Hi - Ian here.
I hope you found my recent emails with prompts and ideas useful.
I certainly got a lot of feedback from people saying they’d been able to use the topic prompts to get writing quickly. And surprisingly, a lot of folks said that even though they’d started with the topic I’d given, they’d ended writing something completely different.
That’s natural, I think. I often get the same myself.
I once started writing an email about how I had been a pretty awful student at university - that then triggered memories of some of the music I was into at the time (which was one of the reasons I was a pretty awful student) - that then triggered a memory about one of the first dates I went on with Kathy - and the email ended up being about something completely different from where it started.
It’s all good.
When you’re blocked, you can’t come up with a single idea. But when you’re in flow writing you suddenly get lots of ideas popping into your head.

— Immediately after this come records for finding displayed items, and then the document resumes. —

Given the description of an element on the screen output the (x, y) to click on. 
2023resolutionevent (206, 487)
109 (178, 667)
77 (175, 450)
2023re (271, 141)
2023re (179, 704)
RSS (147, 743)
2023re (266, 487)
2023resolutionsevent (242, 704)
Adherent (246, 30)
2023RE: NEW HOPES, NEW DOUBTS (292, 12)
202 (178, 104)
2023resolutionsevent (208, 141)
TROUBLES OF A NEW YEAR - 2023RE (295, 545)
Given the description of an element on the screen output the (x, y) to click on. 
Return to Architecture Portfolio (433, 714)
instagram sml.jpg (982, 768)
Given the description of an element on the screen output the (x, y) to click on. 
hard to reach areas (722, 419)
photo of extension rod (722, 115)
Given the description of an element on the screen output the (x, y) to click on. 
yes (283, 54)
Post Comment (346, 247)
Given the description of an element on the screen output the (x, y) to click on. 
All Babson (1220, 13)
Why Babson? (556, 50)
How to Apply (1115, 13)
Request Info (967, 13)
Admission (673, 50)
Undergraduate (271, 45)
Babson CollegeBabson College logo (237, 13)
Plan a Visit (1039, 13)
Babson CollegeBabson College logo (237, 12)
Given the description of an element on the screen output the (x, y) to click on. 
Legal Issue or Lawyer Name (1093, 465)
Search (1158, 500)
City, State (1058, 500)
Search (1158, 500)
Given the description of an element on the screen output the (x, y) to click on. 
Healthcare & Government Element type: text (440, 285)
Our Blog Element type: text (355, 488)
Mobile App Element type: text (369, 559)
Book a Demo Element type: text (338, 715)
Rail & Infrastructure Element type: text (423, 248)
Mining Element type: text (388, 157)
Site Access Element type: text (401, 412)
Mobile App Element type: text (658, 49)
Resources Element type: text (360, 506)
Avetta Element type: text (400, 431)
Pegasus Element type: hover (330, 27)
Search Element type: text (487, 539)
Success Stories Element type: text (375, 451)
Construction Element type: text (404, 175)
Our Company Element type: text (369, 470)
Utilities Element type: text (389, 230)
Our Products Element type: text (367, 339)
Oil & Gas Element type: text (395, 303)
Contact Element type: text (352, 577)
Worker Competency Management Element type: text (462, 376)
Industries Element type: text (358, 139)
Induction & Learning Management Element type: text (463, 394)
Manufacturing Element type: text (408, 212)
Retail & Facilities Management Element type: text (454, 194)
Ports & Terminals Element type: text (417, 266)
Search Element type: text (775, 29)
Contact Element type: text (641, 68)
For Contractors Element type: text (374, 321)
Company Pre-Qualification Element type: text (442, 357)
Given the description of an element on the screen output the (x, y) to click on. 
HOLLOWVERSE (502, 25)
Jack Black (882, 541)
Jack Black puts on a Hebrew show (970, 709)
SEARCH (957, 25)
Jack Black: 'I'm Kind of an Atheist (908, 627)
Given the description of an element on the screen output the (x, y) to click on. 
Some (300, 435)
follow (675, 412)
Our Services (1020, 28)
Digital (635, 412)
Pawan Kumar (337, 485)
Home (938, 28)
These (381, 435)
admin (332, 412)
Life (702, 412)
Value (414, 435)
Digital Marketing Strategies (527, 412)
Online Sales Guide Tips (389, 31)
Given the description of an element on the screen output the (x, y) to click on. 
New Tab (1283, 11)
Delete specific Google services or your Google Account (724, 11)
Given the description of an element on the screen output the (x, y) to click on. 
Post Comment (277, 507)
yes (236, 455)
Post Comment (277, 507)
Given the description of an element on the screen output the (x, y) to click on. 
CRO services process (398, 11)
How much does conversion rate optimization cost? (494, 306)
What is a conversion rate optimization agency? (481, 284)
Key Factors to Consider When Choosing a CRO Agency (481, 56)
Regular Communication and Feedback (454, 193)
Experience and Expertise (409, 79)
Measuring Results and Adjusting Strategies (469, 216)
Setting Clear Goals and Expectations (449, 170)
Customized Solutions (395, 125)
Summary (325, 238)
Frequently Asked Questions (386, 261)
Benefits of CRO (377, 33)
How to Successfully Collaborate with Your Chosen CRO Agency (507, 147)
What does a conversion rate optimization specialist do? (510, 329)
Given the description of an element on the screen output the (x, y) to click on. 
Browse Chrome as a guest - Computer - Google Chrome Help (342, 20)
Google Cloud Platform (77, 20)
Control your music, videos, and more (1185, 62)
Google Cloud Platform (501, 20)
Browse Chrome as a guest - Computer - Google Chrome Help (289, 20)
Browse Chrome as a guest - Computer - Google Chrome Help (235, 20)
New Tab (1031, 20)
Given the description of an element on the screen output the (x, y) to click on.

Sometimes it’s best to just jot them down and come back to them later. But sometimes you end up with a much better idea than the one you were working on and it’s smarter to switch and go with that one.
The key is just to get your brain moving and things will work themselves out from there.
And I think it’s the specificity of the topic prompts that makes them so good at getting that initial momentum.
Most people work better with concrete examples rather than abstract ideas. If you try to think of an interesting story your mind goes blank. But try to think of an interesting story about a time you got told off at school when you were a teenager and it becomes an awful lot easier.
That’s all the prompts do really: give you little concrete ideas to trigger your brain into remembering (or creating) something interesting to write about. And once you have that germ of an idea you’re off.
Once your brain is then in flow, other ideas come to you much easier.
You can create your own topic prompts to give your brain that kick-start using the techniques in my Email Topic Toolkit (free here).
Or, of course, jump straight to practical topics you can use along with detailed guides on writing the emails with my Email Template Packs.
Most importantly, there’s really no reason why you should have to stare at a blank screen agonising over what to write.
Using prompts and templates isn’t cheating. There’s nothing especially worthy about sweating blood to come up with your ideas on your own.
What’s important is how useful and interesting the emails you come up with are to your audience.
- Ian
You're sooooo correct about specificity. It's so much easier of a trigger!